Ever stared at a package.json file and wondered why some packages live under dependencies and others under devDependencies? šŸ¤” And then you spotted peerDependencies hiding at the bottom like a ghost you didn't know existed?

You are not alone. This trips up beginners and even mid-level developers who never stopped to think about it deeply.

Here is the truth: putting a package in the wrong dependency type does not just feel wrong — it can bloat your production build, break someone else's project, or cause weird version conflicts that are painful to debug.

So let's fix that today. By the end of this post, you will know exactly where every package belongs and why it matters.


What Is a Dependency in npm?

A dependency is any external package your project needs to do its job.

Think of it like ingredients in a recipe. Some ingredients go into the final dish (the user eats them).
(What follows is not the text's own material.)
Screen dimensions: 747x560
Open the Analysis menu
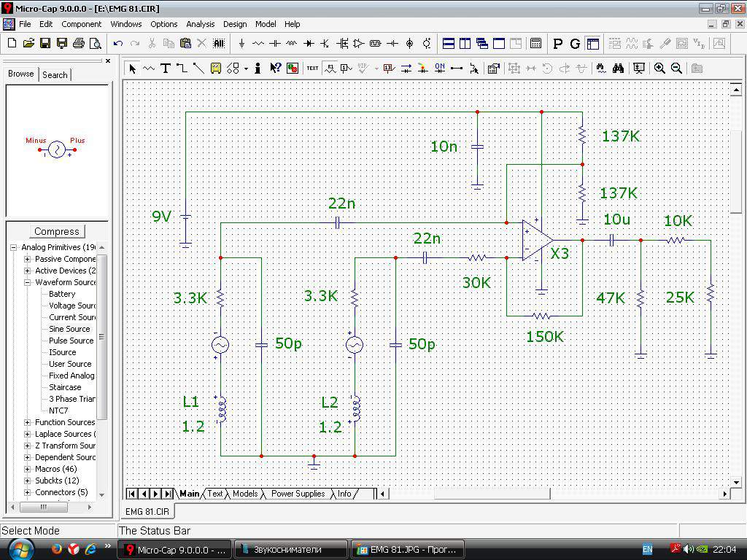click(200, 24)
Some are just tools you used while cooking — like a mixer or a timer — that the guest never sees.

npm uses your package.json file to track all of these ingredients in different labeled boxes, depending on when and where they are needed.


All Dependency Types in npm

Here is the full picture — every field that can appear in your package.json:

Type Key in package.json When It Is Used
Runtime dependency dependencies In production, always
Dev-only dependency devDependencies Only during development
Peer dependency peerDependencies Shared with the host project
Peer metadata peerDependenciesMeta Marks a peer dep as optional
Optional dependency optionalDependencies Nice to have, not required
Bundled dependency bundledDependencies Shipped inside your package

And separately, npm gives you install-time save flags that control which category a package lands in. We will cover those too.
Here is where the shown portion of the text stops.